MLIP recap July 2015: Language in education in multilingual contexts: beyond ‘mother tongue’ education

A recap of last night’s Melbourne Linguistics in the Pub, by Kellen Parker van Dam (La Trobe University).

The topic of MLIP was ‘Language in education in multilingual contexts: beyond ‘mother tongue’ education’ and the discussion was led by Felix Ameka (Leiden University).

Topic and description as posed by Felix Ameka in the original MLIP announcement:

Linguists promote the benefits of “mother-tongue” education, especially in the first years of primary education. Linguistic human rights advocates argue that if a child is not taught in their first language, then the child’s basic linguistic human rights are violated (e.g. Babaci-Wilhite 2014). However the notion of the ‘mother tongue’ is inappropriate in highly multilingual contexts (see e.g. Lüpke and Storch 2013). In these contexts, children can be disadvantaged by ‘mother tongue’ policies in education that favour the use of a single standardised language in education. I will discuss the case of Ewe-speaking children in Sokode, Ghana who use a colloquial Central Ewe variety at home and struggle with the standard Ewe used in the school. I advocate a multi-lectal, multilingual, multi-modal approach to language in education that eschews an opposition between so called exoglossic national languages and local indigenous languages.

Recap:

In addition to many of the regulars from Melbourne’s various Linguistics departments, the evening’s talk saw a number of people from the field of Education in attendance, many of whom were able to share their own views on the subject of Mother Tongue education.

The main topic being introduced for discussion by Dr.
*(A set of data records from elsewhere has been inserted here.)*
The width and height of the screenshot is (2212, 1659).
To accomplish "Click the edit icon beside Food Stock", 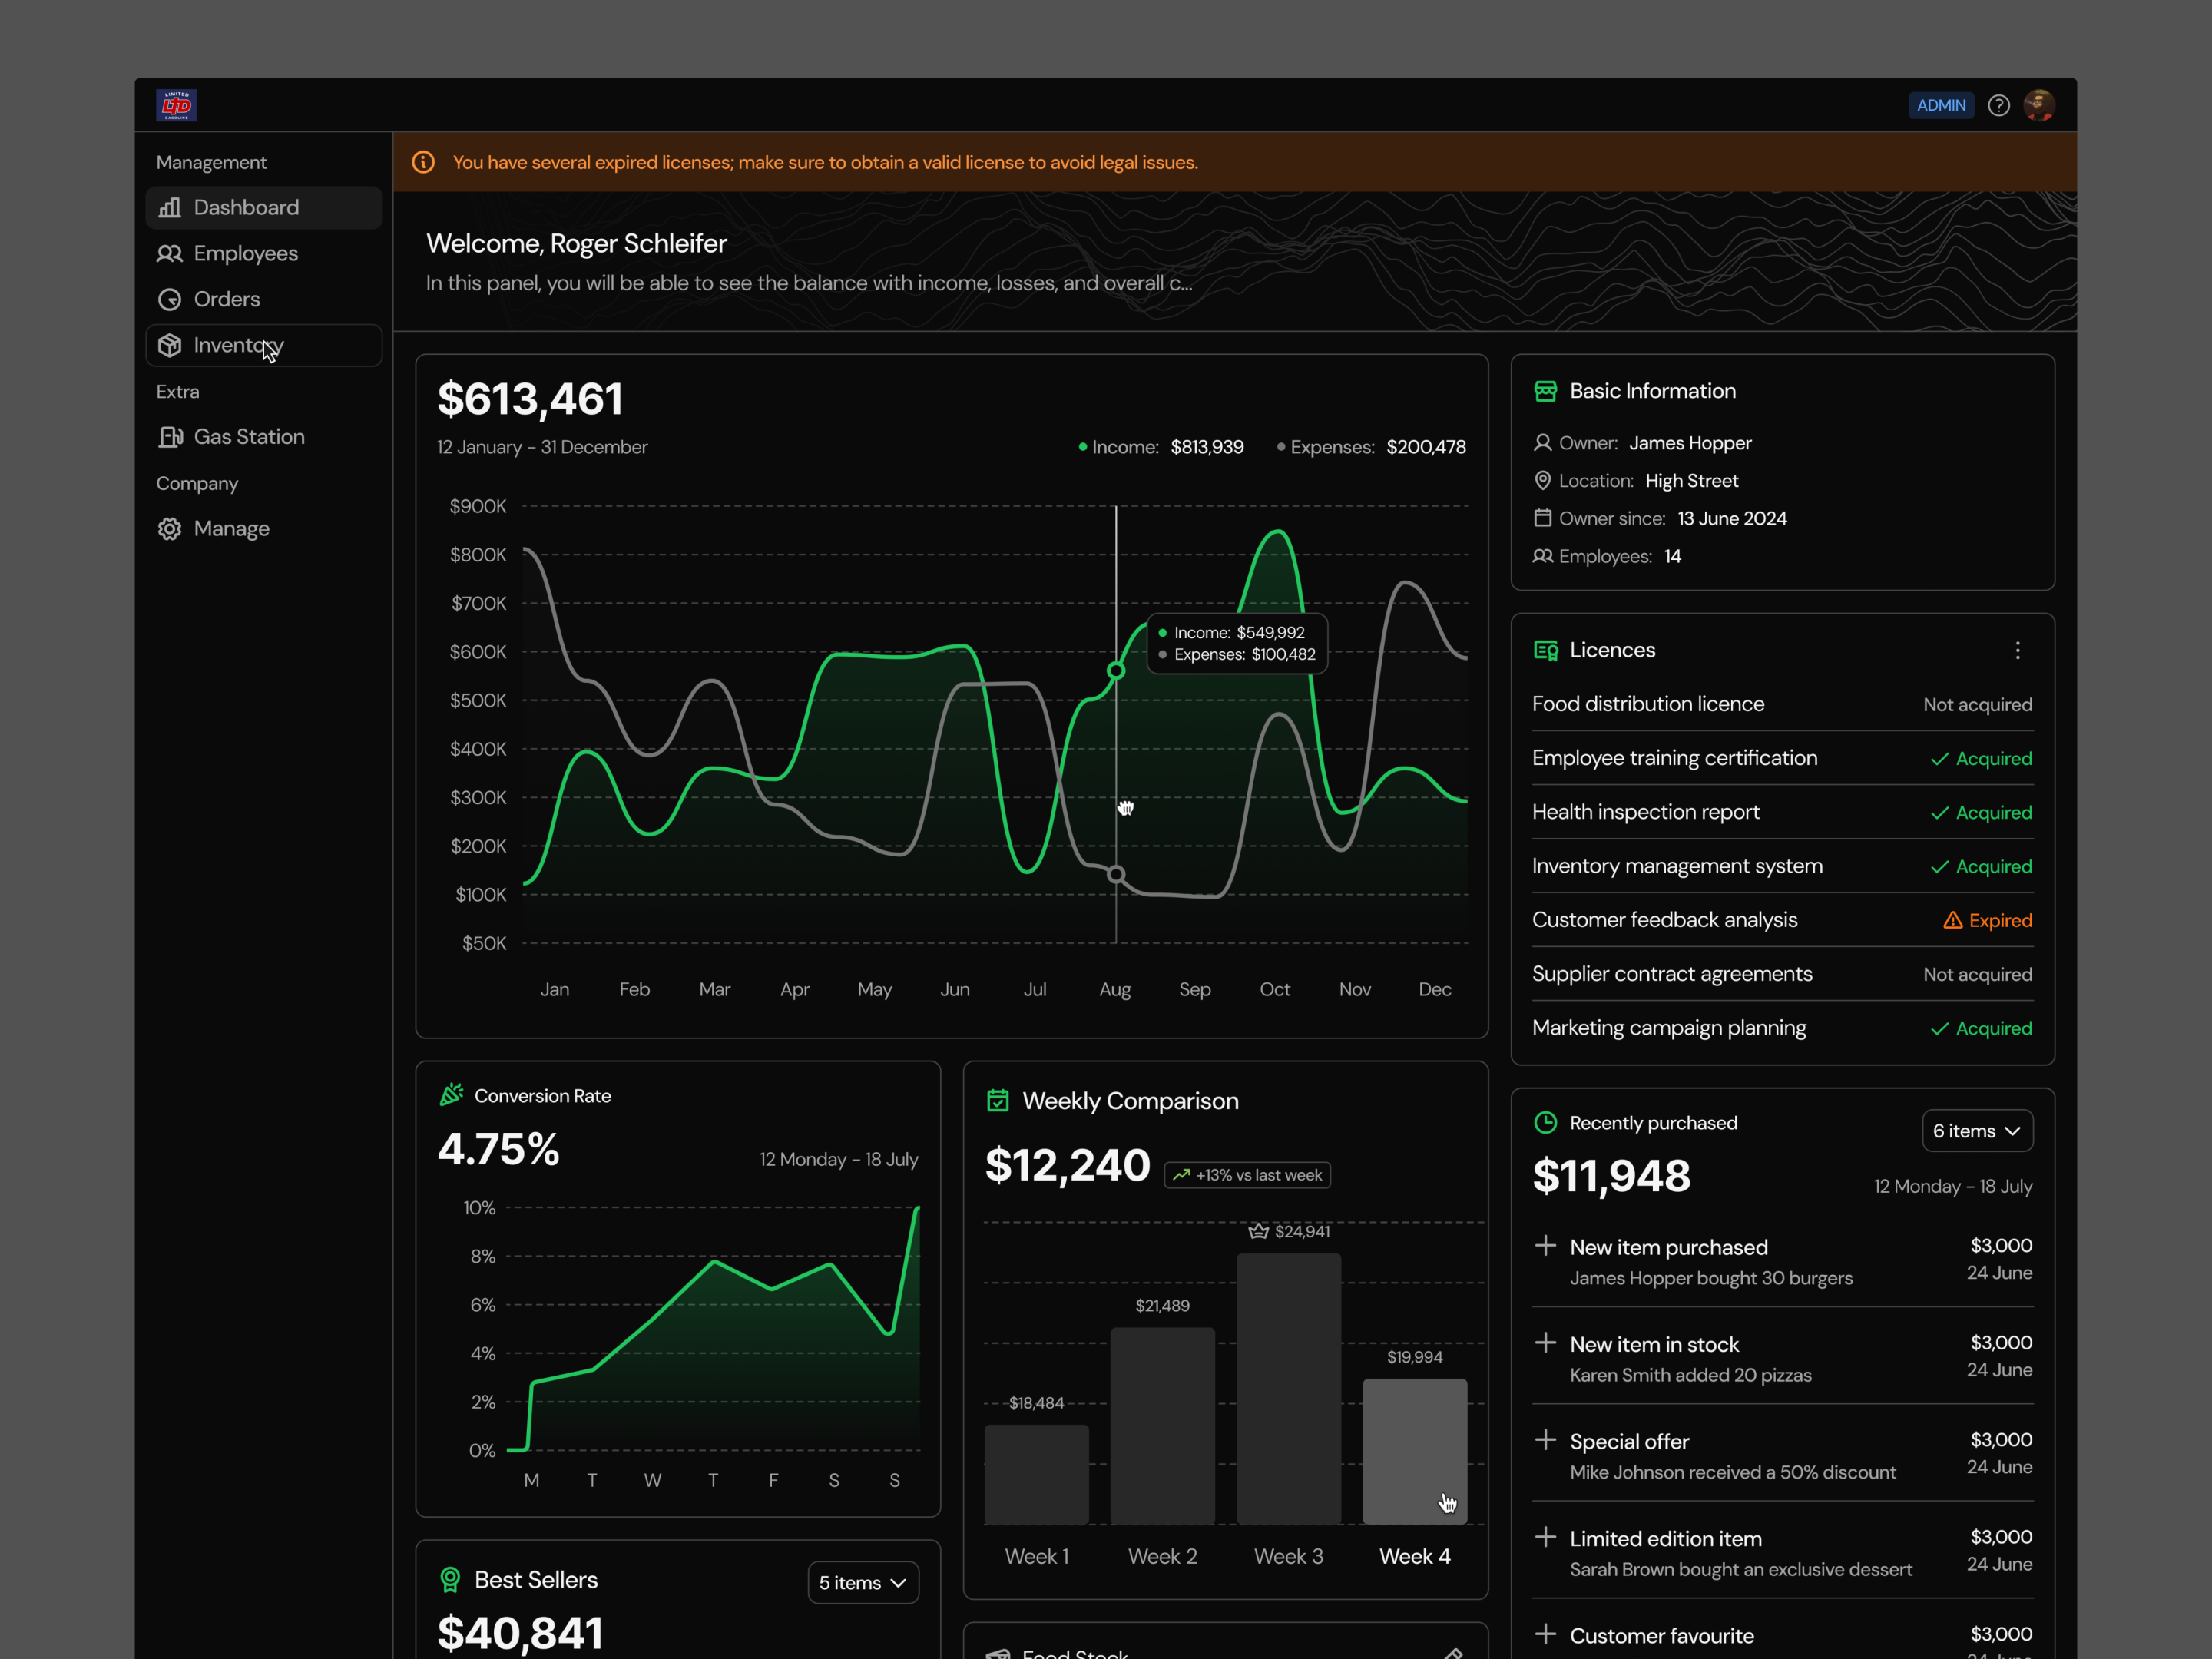I will (1454, 1652).
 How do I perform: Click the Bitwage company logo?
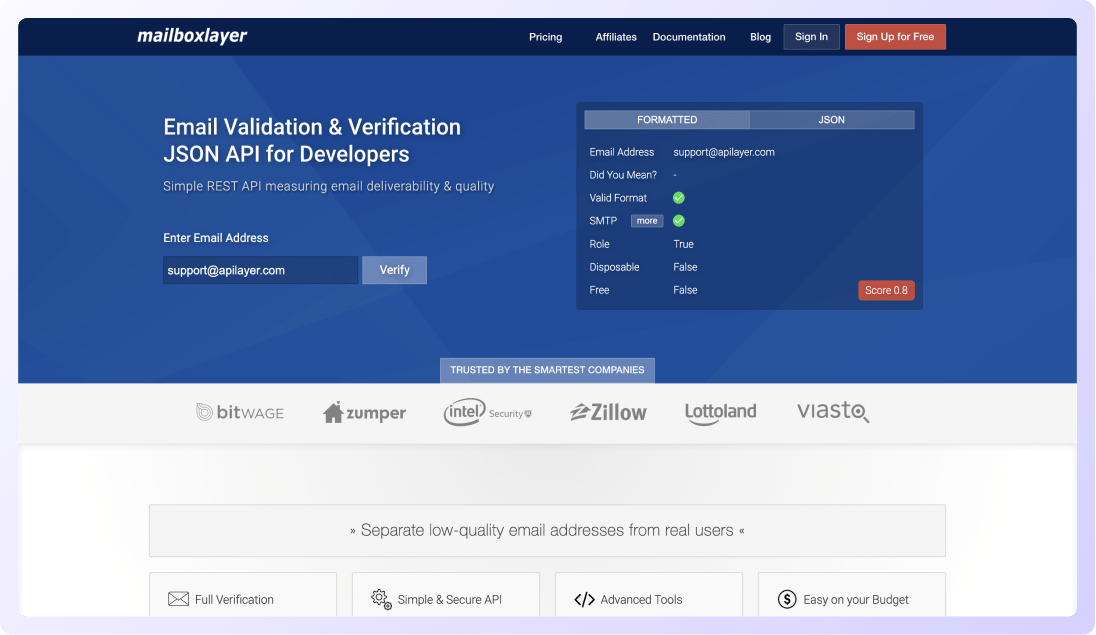point(240,412)
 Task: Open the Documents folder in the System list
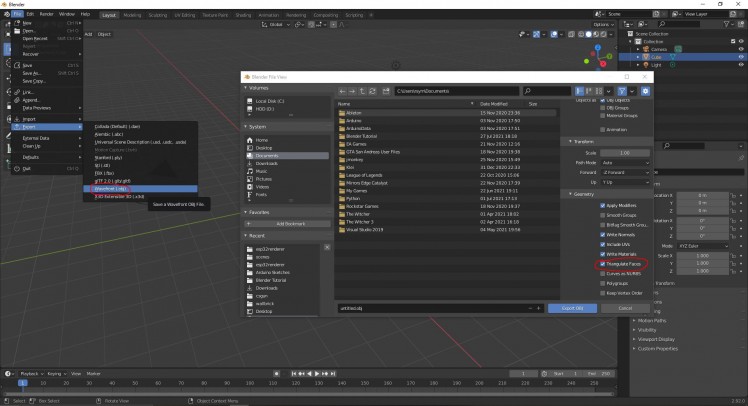(x=266, y=156)
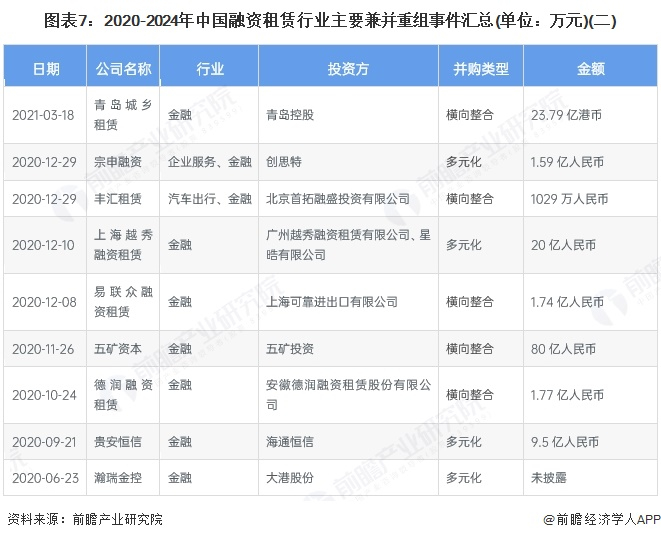Screen dimensions: 661x540
Task: Select the 上海可靠进出口有限公司 cell
Action: point(349,302)
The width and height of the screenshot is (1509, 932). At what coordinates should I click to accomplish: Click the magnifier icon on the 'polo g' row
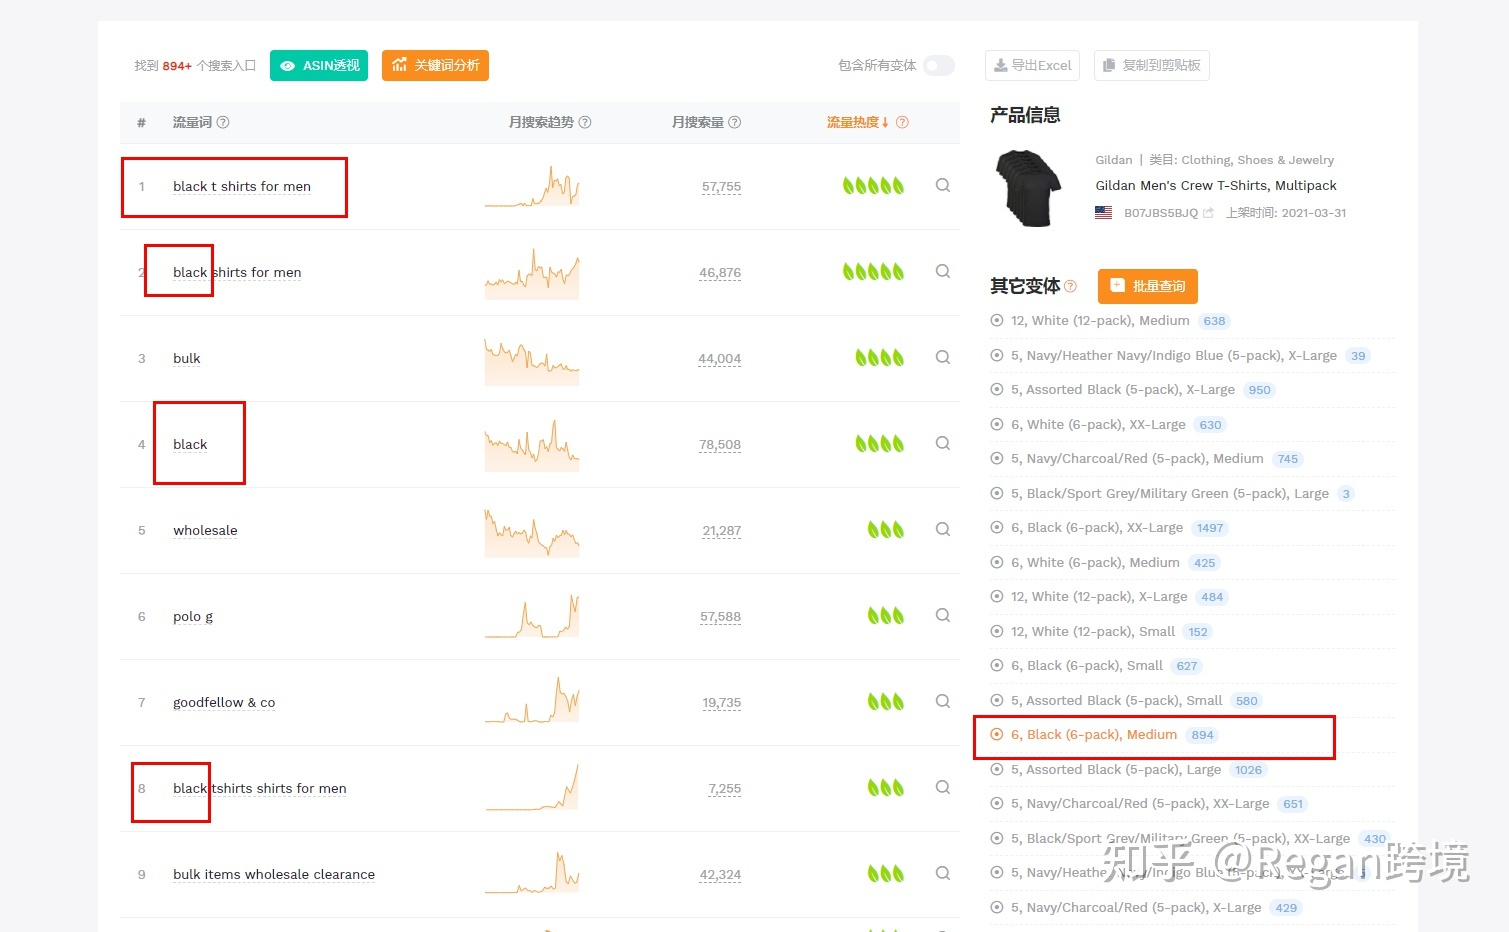(941, 615)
Ameka was both the role and definition of native language in educational environments, many times in a postcolonial context, and very often in what are actually multilingual environments. Dr. Ameka presented a number of benefits of native language education. For one, receiving primary education on one’s native variety can facilitate a transition into a formal education environment. Additionally, if a student knows the language of instruction, they are better able to develop literacy which in turn assists in their development of literacy in other languages which may be used in higher education later in life. In addition to these apparent benefits, there is also the question of linguistic rights. Namely, that everyone should have the right to be educated in their own language regardless of it is the official state language or not.

A problem with this approach and one which formed the backbone of much of the evening’s discussion is that the premise of the argument is flawed. It presupposes that the environment in which the student is growing up is monolingual. The notion of “mother tongue” supposes that there is a single mother tongue for the student when in many cases they may have many primary languages in which they are comfortable and proficient. The idea of mother tongue education is based on a monolingual interpretation of the situation, and in addition to ignoring multilingual situations it also ignores things like regional variation within a single language. The students are in many cases both multilingual and multidialectal.

In this context some recent cases in Africa where a single often external language is used in education were presented and then discussed. One example was Malawi, where there’s been a push to institute an english only policy for education, with some having done this and then gone back on the decision. In Tanzania, Swahili was introduced for secondary education. The main idea behind these cases was that there’s a general notion that there should be one language for education.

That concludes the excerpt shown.